■ **About this task**
Starting at the first line of the data below, write out each line exactly until you reach the line containing "The height and width of the screenshot is (1218, 1827).", and include that line too.

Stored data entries
+++

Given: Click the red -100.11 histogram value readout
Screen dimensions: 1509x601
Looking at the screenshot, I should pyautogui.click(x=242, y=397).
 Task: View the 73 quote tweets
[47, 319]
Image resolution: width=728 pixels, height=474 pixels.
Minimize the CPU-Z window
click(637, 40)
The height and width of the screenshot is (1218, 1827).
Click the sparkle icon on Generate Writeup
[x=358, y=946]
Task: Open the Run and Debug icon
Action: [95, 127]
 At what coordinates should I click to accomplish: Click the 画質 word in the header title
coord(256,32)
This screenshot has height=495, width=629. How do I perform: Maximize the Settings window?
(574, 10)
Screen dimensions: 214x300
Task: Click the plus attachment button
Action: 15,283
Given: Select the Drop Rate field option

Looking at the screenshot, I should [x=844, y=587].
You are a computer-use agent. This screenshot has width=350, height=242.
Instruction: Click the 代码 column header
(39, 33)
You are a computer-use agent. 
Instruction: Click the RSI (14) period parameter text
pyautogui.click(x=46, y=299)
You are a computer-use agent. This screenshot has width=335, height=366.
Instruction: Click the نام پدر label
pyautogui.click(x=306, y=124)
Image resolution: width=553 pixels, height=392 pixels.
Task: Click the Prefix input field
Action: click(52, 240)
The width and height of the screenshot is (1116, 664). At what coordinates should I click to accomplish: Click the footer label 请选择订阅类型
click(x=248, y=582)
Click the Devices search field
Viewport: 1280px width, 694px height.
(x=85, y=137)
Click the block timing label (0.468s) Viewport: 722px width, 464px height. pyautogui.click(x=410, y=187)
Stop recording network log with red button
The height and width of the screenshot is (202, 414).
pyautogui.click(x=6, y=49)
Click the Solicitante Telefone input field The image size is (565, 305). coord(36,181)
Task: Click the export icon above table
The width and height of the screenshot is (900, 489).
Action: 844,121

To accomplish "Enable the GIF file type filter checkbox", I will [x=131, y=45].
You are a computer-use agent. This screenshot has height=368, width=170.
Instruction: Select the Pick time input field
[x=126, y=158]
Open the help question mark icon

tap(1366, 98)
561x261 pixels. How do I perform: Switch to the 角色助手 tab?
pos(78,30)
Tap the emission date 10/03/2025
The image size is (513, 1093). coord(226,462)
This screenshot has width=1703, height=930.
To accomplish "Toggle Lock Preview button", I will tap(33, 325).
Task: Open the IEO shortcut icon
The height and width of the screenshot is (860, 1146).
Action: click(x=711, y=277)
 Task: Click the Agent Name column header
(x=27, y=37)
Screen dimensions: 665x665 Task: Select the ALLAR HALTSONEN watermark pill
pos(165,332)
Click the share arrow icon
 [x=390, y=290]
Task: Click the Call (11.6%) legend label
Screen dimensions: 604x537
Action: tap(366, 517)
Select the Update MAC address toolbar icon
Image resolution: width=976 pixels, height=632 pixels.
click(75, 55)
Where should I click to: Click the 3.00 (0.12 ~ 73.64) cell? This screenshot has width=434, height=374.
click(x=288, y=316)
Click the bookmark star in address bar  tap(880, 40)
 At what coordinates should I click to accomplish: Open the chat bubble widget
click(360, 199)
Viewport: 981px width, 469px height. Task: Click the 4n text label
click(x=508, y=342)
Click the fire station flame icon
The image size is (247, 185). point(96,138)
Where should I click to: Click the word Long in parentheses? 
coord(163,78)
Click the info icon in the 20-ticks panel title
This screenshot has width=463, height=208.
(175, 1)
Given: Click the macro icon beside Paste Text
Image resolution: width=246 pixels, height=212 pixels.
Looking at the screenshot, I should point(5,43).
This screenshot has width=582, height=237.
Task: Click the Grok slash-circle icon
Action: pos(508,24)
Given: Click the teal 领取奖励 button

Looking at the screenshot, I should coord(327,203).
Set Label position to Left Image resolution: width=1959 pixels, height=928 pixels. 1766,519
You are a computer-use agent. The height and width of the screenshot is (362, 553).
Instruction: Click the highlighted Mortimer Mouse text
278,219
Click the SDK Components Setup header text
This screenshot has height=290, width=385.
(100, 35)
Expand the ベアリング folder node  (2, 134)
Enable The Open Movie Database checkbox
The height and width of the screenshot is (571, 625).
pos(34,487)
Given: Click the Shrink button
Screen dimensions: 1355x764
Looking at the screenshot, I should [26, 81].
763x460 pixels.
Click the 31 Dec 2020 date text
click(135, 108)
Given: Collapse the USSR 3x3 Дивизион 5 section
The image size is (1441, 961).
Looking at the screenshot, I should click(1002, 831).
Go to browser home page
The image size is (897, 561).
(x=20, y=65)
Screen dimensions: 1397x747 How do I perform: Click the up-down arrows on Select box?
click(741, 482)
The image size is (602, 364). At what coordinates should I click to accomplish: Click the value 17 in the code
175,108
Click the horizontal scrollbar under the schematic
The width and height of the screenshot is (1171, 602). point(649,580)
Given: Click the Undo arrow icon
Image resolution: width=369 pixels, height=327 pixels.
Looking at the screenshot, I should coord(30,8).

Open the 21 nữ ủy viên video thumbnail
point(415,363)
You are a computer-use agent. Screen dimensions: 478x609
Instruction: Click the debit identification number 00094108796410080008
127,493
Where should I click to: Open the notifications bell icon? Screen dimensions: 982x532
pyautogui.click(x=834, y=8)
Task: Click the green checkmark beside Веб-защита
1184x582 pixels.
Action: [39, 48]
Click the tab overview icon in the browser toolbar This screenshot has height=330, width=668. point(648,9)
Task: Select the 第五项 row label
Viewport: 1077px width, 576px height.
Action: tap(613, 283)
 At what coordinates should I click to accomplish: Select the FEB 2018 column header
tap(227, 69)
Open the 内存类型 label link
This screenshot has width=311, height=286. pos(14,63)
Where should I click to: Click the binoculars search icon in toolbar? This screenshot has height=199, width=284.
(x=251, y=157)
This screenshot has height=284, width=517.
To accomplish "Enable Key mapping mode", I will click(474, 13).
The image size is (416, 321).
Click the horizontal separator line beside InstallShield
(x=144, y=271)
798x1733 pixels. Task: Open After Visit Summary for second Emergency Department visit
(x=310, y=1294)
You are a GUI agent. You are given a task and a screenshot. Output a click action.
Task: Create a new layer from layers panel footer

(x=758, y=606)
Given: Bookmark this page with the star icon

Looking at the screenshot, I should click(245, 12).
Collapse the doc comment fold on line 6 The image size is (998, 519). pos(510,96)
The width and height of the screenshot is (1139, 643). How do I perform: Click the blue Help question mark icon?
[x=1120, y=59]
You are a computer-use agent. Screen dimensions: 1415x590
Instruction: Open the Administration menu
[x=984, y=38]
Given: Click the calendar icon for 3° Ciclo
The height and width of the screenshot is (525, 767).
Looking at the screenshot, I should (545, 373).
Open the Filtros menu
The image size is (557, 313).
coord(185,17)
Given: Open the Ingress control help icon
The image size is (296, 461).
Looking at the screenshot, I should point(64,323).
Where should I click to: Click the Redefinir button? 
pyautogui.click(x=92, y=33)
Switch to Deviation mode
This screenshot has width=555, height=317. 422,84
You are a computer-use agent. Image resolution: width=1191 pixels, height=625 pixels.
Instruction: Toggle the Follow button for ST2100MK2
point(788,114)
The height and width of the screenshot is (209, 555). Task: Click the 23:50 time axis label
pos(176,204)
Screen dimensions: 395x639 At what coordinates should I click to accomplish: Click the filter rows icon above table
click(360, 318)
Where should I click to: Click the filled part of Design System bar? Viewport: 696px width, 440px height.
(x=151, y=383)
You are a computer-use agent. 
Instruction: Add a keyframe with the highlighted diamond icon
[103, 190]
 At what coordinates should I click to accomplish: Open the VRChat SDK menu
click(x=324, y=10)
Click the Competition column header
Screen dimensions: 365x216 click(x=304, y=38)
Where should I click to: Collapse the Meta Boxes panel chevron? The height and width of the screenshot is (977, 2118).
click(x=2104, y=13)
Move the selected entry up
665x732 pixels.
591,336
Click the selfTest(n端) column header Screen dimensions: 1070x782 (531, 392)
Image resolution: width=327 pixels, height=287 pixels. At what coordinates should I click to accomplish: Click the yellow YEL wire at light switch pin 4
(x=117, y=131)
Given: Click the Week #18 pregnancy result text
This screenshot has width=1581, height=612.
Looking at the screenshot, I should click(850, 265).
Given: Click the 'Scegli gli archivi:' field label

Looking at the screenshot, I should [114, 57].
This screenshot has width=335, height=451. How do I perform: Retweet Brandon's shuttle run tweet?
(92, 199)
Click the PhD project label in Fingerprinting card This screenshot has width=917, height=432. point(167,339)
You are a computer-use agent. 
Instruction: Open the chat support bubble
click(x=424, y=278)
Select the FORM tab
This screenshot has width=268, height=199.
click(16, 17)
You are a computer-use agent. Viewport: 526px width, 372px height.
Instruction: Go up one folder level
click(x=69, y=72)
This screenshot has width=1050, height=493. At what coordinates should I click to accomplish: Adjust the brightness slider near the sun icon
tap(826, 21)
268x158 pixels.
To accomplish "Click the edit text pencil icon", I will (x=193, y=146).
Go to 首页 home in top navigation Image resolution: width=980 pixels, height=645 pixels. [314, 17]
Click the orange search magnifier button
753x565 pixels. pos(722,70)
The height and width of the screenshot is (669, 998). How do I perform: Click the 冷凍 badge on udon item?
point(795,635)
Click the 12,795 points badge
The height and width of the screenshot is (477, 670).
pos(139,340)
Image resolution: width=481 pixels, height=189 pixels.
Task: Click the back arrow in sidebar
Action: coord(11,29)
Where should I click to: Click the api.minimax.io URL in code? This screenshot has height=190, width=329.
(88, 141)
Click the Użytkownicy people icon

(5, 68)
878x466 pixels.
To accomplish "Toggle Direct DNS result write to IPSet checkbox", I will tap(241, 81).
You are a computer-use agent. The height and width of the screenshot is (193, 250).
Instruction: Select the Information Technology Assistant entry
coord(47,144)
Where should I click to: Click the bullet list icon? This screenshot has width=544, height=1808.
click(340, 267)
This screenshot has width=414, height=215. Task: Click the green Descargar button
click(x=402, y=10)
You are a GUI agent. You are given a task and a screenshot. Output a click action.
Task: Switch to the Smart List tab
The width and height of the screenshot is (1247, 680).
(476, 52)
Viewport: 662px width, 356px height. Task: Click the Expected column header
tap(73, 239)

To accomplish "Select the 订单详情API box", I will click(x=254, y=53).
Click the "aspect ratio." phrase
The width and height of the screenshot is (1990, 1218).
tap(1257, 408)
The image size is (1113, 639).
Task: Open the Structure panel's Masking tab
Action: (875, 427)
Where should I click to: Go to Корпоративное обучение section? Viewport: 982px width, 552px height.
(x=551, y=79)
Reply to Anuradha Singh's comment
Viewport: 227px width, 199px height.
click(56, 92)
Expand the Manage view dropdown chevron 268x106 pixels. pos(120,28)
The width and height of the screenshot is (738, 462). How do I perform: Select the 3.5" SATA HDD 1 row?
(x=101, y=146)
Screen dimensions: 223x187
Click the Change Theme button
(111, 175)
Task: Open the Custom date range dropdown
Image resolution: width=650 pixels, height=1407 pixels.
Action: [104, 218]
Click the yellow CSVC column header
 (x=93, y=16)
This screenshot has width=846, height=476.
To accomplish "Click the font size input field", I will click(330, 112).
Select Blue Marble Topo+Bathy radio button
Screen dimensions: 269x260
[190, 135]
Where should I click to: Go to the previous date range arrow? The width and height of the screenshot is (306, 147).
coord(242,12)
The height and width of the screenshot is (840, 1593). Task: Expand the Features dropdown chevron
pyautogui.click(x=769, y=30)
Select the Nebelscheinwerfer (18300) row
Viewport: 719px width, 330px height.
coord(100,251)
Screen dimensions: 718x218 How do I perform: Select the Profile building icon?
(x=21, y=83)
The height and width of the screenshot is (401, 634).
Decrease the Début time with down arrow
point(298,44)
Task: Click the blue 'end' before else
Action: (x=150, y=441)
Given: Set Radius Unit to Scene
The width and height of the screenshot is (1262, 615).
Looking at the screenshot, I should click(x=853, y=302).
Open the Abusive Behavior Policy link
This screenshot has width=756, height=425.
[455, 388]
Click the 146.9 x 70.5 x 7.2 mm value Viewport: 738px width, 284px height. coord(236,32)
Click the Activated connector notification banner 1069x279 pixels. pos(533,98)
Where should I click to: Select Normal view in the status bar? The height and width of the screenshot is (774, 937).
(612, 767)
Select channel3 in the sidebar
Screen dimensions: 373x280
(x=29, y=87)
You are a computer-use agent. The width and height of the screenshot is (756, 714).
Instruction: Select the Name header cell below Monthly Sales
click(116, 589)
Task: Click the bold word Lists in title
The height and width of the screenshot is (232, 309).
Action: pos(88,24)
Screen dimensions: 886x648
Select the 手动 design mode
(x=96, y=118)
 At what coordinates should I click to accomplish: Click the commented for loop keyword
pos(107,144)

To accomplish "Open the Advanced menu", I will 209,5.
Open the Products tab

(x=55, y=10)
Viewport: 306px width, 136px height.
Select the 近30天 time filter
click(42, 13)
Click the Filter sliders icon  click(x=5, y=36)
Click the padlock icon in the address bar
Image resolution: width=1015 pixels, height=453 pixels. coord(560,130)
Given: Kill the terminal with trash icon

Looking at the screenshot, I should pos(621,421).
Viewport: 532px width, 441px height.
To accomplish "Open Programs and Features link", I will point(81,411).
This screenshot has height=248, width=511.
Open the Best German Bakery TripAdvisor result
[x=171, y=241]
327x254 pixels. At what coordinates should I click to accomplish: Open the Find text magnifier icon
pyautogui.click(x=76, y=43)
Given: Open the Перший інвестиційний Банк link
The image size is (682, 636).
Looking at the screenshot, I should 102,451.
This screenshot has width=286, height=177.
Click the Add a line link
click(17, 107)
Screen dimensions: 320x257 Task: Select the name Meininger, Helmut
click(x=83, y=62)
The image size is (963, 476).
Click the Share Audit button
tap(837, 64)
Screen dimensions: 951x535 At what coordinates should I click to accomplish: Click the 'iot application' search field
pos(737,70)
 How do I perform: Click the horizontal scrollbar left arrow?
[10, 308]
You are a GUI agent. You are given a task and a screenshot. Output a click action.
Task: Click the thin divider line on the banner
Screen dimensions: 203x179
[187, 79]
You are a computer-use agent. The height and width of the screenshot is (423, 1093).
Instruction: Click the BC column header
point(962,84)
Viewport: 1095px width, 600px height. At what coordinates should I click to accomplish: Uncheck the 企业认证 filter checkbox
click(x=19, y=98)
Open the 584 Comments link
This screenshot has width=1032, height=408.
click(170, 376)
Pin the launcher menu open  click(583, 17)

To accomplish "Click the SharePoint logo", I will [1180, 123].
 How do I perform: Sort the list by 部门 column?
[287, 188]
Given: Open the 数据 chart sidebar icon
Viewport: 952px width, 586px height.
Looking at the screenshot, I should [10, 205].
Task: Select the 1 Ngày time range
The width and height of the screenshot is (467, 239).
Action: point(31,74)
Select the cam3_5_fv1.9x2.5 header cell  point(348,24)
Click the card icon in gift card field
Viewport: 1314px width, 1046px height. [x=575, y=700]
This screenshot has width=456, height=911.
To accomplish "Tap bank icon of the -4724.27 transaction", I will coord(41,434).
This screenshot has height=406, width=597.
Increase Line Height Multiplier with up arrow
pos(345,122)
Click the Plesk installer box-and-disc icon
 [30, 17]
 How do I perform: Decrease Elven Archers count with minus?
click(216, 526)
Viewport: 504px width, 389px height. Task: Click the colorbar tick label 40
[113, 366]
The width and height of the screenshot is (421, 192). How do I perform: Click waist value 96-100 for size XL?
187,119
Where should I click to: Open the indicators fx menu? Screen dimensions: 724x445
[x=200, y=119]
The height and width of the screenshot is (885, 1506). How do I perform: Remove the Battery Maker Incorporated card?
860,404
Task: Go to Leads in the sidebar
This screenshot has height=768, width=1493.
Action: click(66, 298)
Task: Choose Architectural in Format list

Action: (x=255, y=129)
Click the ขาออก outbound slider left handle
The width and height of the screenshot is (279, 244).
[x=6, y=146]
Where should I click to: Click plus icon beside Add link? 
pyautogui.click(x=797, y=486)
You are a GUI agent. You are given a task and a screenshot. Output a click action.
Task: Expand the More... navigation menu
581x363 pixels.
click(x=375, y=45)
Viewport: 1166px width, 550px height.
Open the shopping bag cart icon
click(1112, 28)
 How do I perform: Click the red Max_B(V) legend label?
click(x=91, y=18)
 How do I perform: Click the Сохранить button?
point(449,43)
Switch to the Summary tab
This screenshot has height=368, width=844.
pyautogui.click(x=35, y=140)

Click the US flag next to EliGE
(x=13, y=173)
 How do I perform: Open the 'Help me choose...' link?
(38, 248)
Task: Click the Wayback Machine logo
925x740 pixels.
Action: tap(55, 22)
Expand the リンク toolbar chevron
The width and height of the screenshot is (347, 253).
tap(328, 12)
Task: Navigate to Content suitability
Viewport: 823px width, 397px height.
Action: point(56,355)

+++

■ **Task response**
Given: Click the red -100.11 histogram value readout
Screen dimensions: 1509x601
Looking at the screenshot, I should pyautogui.click(x=242, y=397).
 Task: View the 73 quote tweets
[47, 319]
Image resolution: width=728 pixels, height=474 pixels.
Minimize the CPU-Z window
click(637, 40)
The height and width of the screenshot is (1218, 1827).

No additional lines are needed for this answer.